• SET PROBLEM A:
Please read the fastener driving tool description below. According to it, what can a fastening element be?

The application is the U.S. National Stage of International Application Number PCT/EP2014/068693, filed on Sep. 3, 2014, which claims the benefit of European Patent Application Number 13185168.5, filed on Sep. 19, 2013, which are each incorporated by reference.
The invention concerns a fastener driving tool.
Fastener driving tools with various drive means are known from the prior art, including tools operated with external compressed air, tools operated with a combustible gas, or tools that have a mechanical spring energy accumulator.
DE 10 2005 000 107 A1, in the embodiment example shown in
It is the problem of the invention to specify a fastener driving tool that exhibits good acceleration of an energy transmission element for a given tool size.
For an above-mentioned fastener driving tool, this problem is solved in accordance with the claimed invention. Through the provision of a variable wall segment in combination with a mechanical energy accumulator, a more uniform accelerating force can be exerted on the energy transmission element. Besides the energy elastically stored in the gas, the energy of an additional energy accumulator is utilized for this, where the energy supplied from the additional energy accumulator likewise acts on the piston via the gas pressure in the gas compartment.
A mechanical energy accumulator in the sense of the invention is understood to be any structural element that can accept mechanical energy and intermediately store it. For example, it can be a gas spring or, preferably, an elastically deformable solid body. An elastically deformable solid body is understood to be, among others, coil springs, helical springs, plate springs, torsion bar springs, elastic bands made of an elastomer, or the like.
A fastening element in the meaning of the invention is understood to be any drivable nail, bolt, or even a screw.
In preferred embodiments, the fastener propellant gas is air, in particular ambient air. However, it can also be gases like air, nitrogen, or carbon dioxide from a pressurized reservoir, or also reaction gases from combustion.
In a generally preferred embodiment of the invention, the energy accumulator is an elastically deformable solid body. Such energy accumulators generate lower heat losses and with regard to their spring constant, can readily be combined with the gas compartment.
In a first preferred embodiment of the invention, the energy accumulator comprises an elastic membrane, where the membrane forms the additional wall segment. Through an expansion of the gas compartment volume, the membrane becomes stretched against its elastic restoring force and thus is used as an energy accumulator. In a fastener driving operation, the membrane initially contracts and, at least in a first segment of the motion of the piston, causes the gas pressure acting on the piston to even out.

• RECORD EXCERPTS:
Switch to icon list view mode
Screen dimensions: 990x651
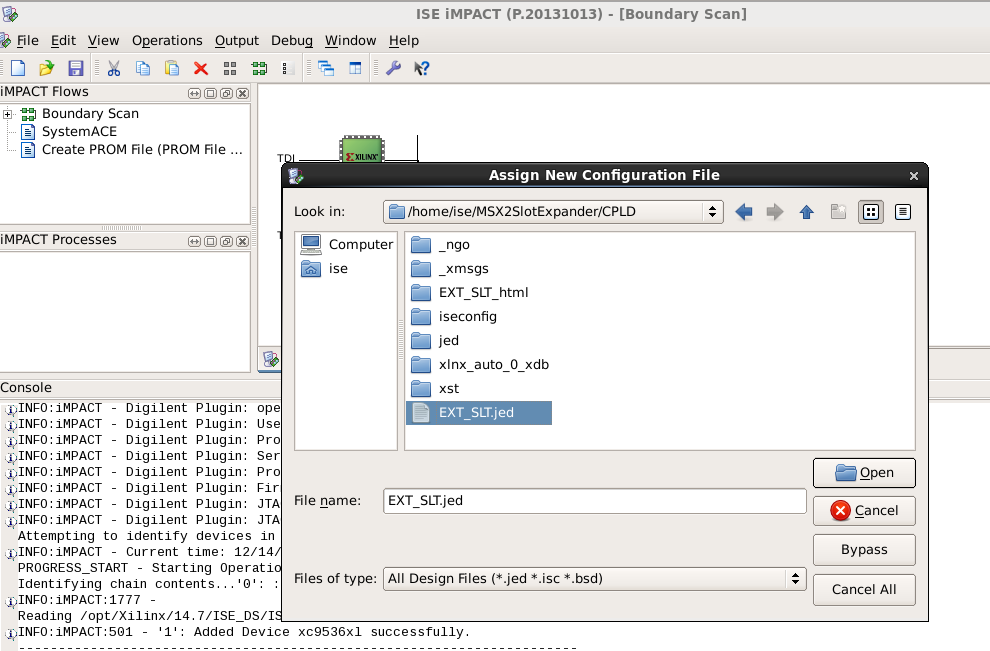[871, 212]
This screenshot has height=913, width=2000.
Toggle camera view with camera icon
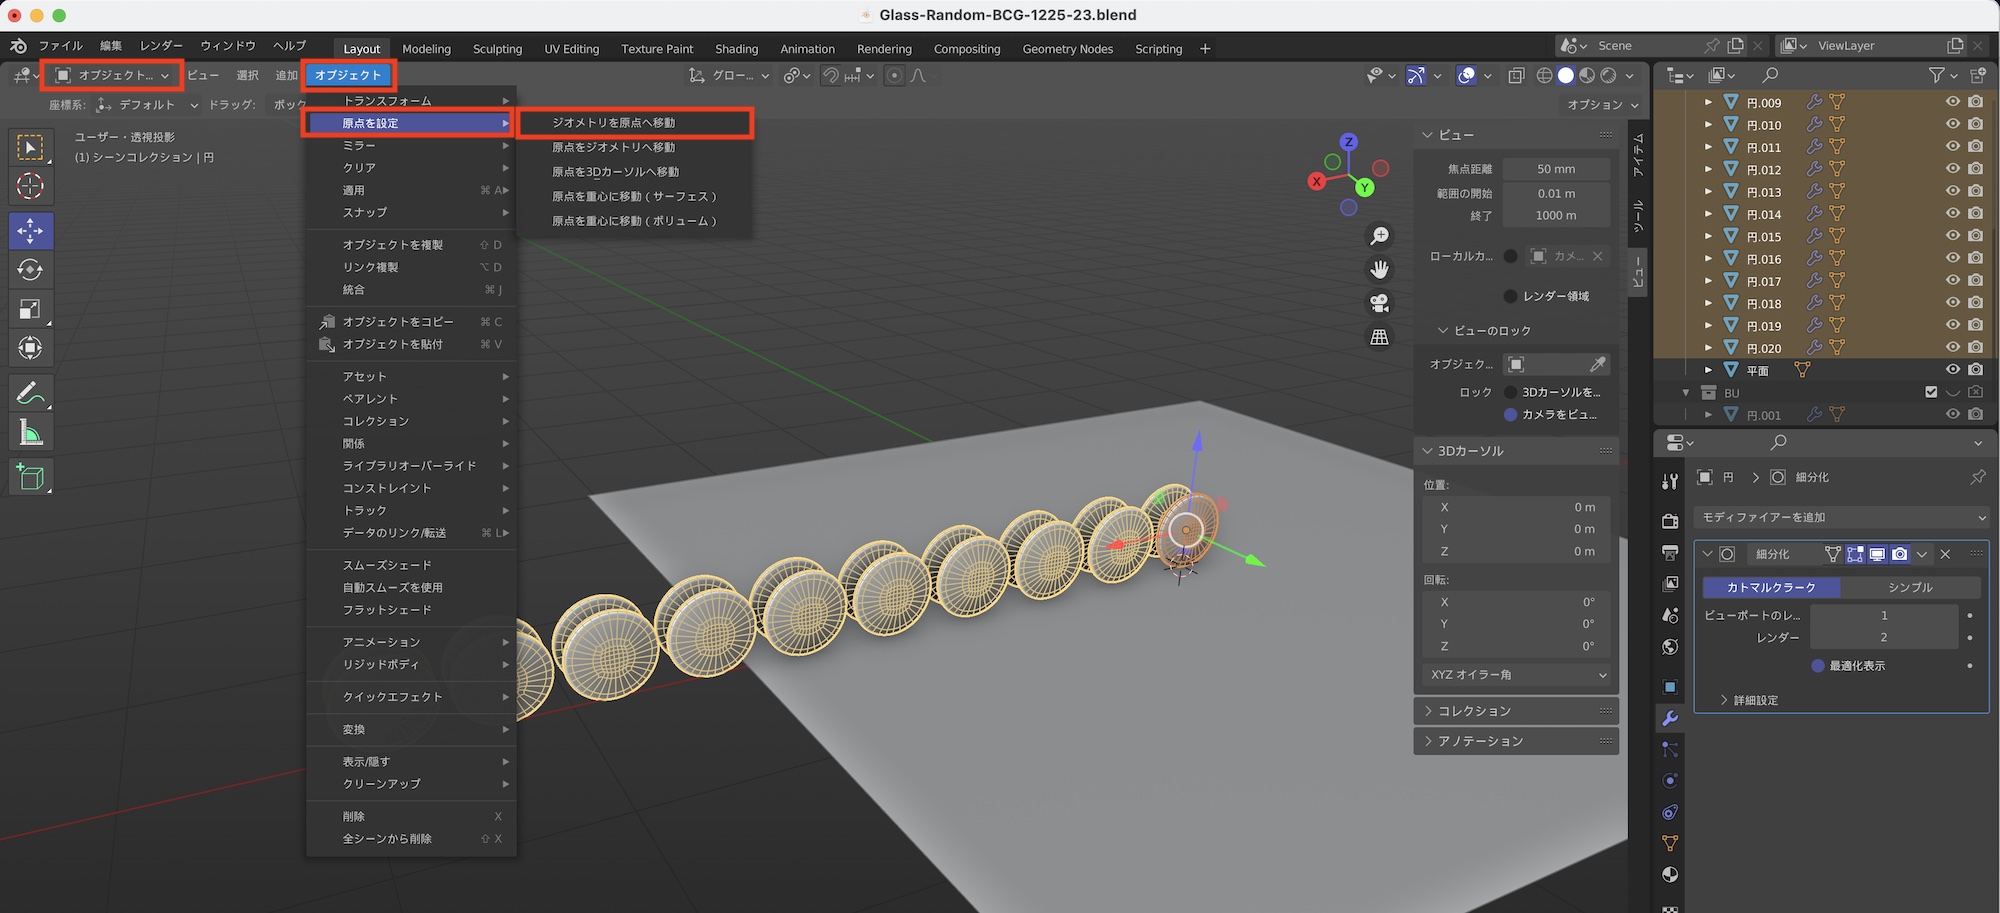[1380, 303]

...

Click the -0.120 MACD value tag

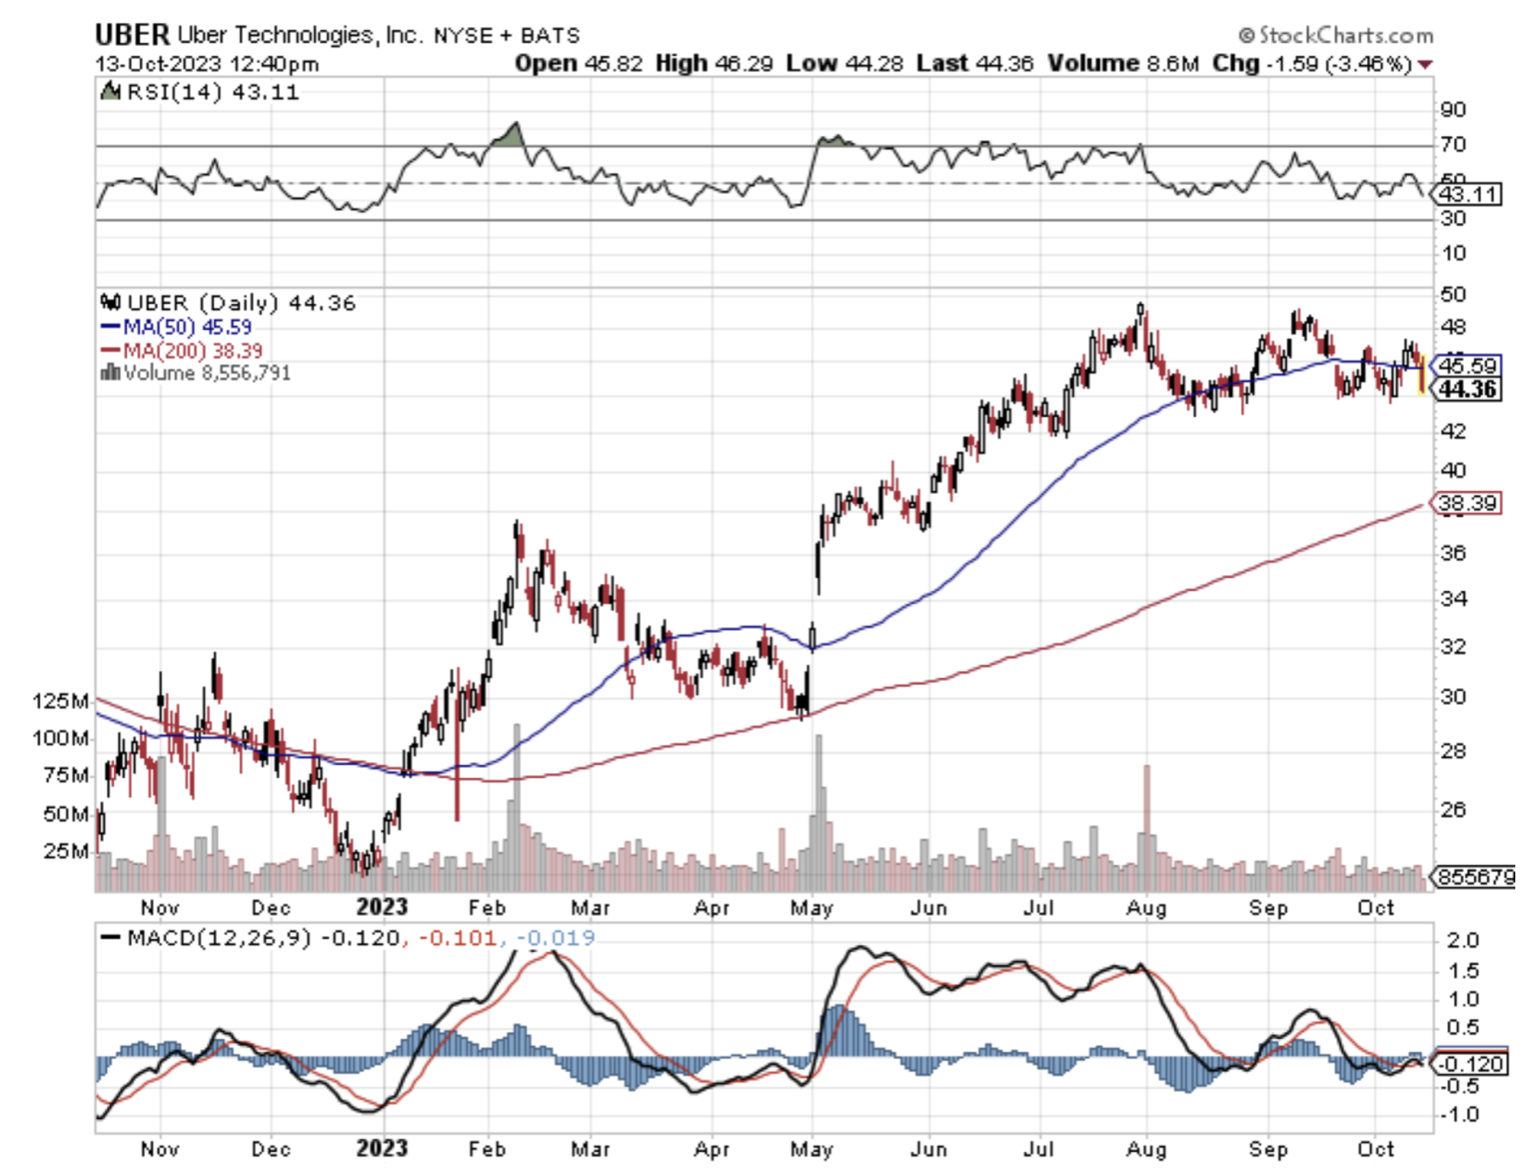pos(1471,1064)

• SET PROBLEM B:
Gather every line of the listing above that contains the word "view".

• REPLY A:
Any drivable nail, bolt, or even a screw.

• REPLY B:
Switch to icon list view mode
Toggle camera view with camera icon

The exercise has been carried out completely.